Il recente intervento a nome della nostra Federazione del dottor Danilo Aragno alla Commissione Affari Sociali della Camera avvenuto il 4 marzo, ha delineato con precisione i vasti ambiti operativi delle nostre figure professionali in merito ai LEA. I chimici e i fisici gestiscono la sicurezza contro i rischi radiologici, prevengono i pericoli nei luoghi di lavoro e affrontano in prima linea le emergenze climatiche, biologiche o nucleari. Questi esperti garantiscono inoltre la sicurezza alimentare, rintracciando contaminanti e sostanze non autorizzate nei cibi, e verificano costantemente la salubrità delle acque potabili. Sul fronte della cura territoriale, gli specialisti partecipano attivamente ai programmi di screening oncologico e alle prestazioni ambulatoriali a diretto contatto con i pazienti.

Ancora forti discrepanze tra Nord e Sud

Durante l’audizione, il rappresentante della FNCF ha lanciato un forte allarme riguardante le profonde disuguaglianze sanitarie nel nostro Paese.
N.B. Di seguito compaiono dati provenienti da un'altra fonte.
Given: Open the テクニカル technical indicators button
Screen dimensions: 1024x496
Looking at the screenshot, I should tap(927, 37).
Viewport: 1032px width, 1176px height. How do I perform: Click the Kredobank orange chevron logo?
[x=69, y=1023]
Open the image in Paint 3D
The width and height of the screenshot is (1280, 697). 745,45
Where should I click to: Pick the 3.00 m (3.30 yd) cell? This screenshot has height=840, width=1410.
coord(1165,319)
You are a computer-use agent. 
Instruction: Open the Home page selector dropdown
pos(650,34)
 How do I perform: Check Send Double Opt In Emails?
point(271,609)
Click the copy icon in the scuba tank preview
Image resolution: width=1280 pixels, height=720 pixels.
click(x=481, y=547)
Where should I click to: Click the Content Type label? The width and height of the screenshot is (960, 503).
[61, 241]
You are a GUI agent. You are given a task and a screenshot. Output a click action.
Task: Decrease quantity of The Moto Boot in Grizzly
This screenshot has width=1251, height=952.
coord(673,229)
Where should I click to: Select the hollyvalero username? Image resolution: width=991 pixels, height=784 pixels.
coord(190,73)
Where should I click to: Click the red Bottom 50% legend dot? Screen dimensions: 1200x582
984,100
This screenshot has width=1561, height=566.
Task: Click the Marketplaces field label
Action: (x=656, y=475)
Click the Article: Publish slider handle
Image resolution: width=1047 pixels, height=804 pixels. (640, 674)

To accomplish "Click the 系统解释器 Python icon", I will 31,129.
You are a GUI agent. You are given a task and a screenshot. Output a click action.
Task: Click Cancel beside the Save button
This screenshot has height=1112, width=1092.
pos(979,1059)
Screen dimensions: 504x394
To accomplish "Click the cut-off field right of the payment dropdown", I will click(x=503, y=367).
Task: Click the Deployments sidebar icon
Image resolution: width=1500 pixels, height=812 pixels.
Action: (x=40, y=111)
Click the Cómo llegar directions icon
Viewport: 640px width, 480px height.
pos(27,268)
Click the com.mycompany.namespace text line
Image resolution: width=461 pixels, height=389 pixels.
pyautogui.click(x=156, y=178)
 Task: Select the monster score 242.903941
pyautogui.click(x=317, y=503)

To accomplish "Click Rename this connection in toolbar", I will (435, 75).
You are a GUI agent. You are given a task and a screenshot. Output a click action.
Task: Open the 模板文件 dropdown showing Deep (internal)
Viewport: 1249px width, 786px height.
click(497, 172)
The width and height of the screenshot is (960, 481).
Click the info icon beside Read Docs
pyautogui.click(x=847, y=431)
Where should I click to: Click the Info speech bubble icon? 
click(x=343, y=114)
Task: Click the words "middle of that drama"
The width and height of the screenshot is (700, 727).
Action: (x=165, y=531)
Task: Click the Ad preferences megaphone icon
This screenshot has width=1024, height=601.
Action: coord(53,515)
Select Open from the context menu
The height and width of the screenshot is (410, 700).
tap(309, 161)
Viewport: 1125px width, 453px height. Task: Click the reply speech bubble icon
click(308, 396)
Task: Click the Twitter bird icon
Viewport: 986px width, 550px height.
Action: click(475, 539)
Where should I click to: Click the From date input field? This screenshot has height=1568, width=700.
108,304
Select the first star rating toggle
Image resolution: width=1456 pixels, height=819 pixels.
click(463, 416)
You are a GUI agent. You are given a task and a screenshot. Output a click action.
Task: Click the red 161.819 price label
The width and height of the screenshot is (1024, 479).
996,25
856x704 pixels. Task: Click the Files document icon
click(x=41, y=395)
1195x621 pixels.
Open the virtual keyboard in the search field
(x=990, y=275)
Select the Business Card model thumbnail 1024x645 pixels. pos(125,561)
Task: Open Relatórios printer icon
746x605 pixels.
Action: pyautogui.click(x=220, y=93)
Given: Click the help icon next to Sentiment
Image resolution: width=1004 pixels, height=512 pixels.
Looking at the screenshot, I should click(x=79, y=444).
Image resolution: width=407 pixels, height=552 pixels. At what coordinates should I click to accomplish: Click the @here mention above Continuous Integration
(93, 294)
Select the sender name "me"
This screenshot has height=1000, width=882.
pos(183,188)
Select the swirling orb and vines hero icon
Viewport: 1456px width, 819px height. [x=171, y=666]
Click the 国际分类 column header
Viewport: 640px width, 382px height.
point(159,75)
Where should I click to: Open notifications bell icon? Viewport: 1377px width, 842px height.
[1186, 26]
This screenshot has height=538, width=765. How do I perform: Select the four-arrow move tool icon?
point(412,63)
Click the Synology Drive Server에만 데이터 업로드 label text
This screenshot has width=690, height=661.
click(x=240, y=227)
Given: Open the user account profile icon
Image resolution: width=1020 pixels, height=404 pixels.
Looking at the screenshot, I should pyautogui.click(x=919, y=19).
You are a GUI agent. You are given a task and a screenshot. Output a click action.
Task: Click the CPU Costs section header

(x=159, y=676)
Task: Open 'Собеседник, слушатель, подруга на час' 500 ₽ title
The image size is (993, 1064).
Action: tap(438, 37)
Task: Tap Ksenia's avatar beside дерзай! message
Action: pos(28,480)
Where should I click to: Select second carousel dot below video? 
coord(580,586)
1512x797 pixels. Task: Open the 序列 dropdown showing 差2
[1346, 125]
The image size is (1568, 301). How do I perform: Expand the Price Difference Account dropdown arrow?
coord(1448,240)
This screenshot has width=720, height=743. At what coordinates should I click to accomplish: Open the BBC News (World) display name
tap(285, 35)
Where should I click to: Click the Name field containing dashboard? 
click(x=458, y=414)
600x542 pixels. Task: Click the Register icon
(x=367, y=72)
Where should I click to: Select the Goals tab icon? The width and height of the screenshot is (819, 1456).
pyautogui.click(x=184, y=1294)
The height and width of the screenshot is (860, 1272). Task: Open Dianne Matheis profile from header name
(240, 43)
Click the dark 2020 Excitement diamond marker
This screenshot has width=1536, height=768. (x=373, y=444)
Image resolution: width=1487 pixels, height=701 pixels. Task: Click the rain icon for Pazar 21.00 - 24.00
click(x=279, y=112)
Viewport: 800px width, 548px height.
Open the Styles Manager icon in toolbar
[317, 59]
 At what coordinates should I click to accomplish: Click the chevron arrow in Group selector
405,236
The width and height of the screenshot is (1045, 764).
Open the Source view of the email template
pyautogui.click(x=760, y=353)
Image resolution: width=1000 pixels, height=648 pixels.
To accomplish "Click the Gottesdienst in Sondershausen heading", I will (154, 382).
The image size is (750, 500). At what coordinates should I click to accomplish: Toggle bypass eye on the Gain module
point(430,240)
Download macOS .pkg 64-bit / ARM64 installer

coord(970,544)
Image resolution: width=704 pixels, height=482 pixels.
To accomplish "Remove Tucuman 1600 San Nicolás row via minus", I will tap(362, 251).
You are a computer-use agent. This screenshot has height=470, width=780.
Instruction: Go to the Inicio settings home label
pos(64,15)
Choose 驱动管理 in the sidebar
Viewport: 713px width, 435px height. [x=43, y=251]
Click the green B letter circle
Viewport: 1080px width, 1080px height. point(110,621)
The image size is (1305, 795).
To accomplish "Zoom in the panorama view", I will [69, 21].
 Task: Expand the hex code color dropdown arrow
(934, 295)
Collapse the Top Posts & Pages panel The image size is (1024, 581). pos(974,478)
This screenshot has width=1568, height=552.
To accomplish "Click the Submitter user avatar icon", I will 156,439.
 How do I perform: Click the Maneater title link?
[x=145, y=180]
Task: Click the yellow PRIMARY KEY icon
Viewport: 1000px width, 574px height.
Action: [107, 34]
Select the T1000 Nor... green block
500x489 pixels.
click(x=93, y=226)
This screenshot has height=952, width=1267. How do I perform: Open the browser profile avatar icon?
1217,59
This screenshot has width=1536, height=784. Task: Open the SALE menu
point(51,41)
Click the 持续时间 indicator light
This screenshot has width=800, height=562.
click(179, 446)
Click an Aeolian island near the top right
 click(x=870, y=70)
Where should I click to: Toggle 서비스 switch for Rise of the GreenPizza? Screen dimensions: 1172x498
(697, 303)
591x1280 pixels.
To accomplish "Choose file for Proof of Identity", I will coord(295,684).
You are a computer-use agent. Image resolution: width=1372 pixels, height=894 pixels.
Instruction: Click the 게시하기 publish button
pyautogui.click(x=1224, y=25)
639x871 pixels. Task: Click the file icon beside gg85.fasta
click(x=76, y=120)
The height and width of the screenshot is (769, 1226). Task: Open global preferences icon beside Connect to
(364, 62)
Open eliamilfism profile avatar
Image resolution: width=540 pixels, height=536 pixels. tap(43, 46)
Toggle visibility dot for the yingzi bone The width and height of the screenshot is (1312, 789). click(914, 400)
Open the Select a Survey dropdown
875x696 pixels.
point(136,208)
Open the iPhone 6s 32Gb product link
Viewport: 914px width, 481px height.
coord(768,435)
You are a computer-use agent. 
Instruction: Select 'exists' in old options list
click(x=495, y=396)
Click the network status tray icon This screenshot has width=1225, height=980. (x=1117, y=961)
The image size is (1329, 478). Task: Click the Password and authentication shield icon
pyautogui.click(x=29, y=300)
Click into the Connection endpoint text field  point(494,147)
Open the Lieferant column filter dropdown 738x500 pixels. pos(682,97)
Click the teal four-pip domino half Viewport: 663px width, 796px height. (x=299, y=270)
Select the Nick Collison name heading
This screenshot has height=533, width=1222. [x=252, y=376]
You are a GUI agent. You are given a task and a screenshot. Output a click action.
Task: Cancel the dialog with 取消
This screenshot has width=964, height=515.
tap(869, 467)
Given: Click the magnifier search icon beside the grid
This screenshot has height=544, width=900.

Aragno ha evidenziato divari inaccettabili tra il Nord e il Sud Italia, sottolineando come le regioni settentrionali contino quasi il doppio dei fisici specialisti in fisica medica rispetto al Meridione. Queste marcate differenze minano severamente la qualità, la sicurezza e l’equità delle cure sul territorio nazionale. Il relatore ha inoltre sollecitato un aggiornamento urgente del nomenclatore tariffario, specialmente per le delicate prestazioni mediche che impiegano radiazioni ionizzanti. Questo aggiornamento istituzionale deve necessariamente recepire l’evoluzione tecnologica dell’ultimo decennio e integrare le nuove responsabilità che le leggi affidano ai fisici in merito alle dosi di radiazioni assorbite dai pazienti.

In chiusura del suo discorso, Aragno ha offerto la totale disponibilità della Federazione a collaborare in modo propositivo con le istituzioni. La FNCF desidera partecipare attivamente ai futuri tavoli ministeriali per definire nuovi modelli organizzativi multidisciplinari, per aggiornare i parametri della sanità pubblica e per migliorare il monitoraggio continuo dei servizi medici offerti alla popolazione.